If you're not sure what to scope, a good pentest firm will help you figure it out. That said, come in with a sense of what your highest-risk surface areas are, that context helps them scope accurately. See our guide on questions to ask before hiring a pentest firm for how to evaluate whether a vendor can actually help you scope properly.
For budget considerations across all these test types, the penetration testing cost guide breaks down typical price ranges by engagement type.
Not sure what your biggest attack surface actually is? Book a free consultation with our team and we'll walk you through what a pentest engagement looks like for your specific stack.
Frequently Asked Questions
What is the most common type of penetration testing?
Web application penetration testing is the most commonly requested type, particularly among SaaS companies and organizations preparing for SOC 2 certification. Most companies have more web app attack surface than any other category, and web app findings tend to be directly actionable for development teams.
Do I need to do all types of penetration testing?

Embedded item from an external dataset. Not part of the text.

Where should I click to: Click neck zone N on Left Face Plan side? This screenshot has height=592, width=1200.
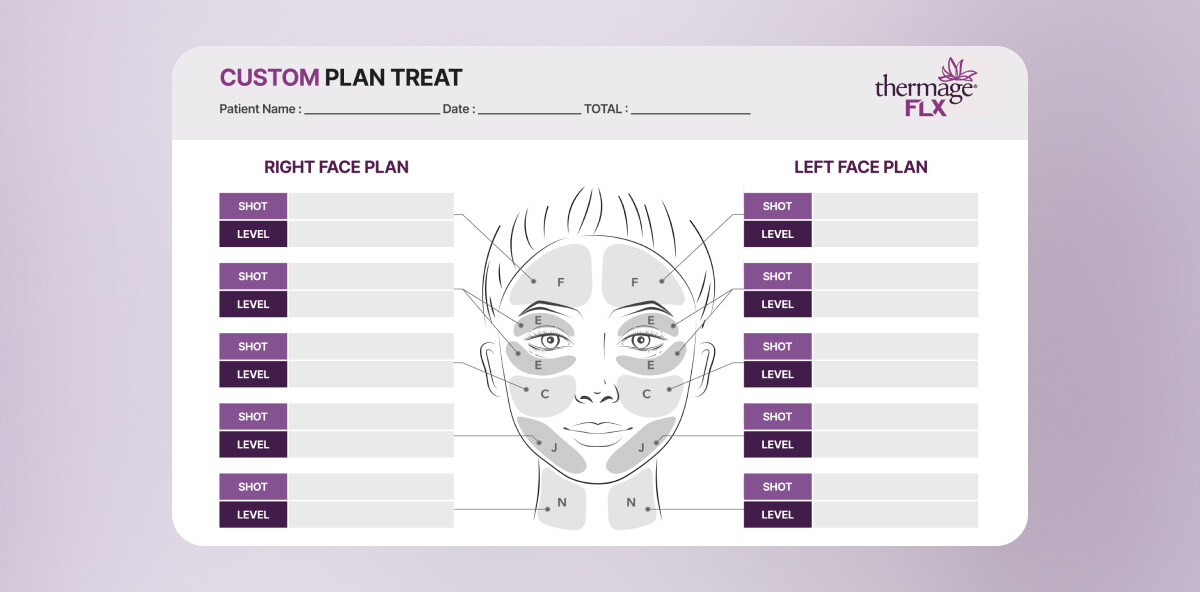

No. Start with what's most relevant to your stack and your risk profile. A company with no mobile app doesn't need a mobile pentest. A company running exclusively in the cloud with no on-premises infrastructure probably doesn't need a traditional internal network test. Scope to your actual attack surface.
How is API penetration testing different from web application testing?
Web app testing covers the browser-based interface and often includes some API coverage. Dedicated API testing goes deeper, testing all API endpoints systematically, including those not exposed through the UI, and checking for API-specific vulnerabilities like BOLA, broken function-level authorization, and mass assignment issues.
What's the difference between a penetration test and a vulnerability scan?
A vulnerability scan runs automated tools to identify known weaknesses. A penetration test takes that further — a human tester attempts to actually exploit vulnerabilities, chain findings together, and demonstrate real-world impact. Scans produce long lists; pentests produce evidence of what's actually exploitable.
How often should I do each type of penetration test?
As a baseline: annual testing for each relevant type. More frequent testing (quarterly or continuous) is appropriate for high-change environments, regulated industries, or organizations with mature security programs. Most compliance frameworks specify annual minimums.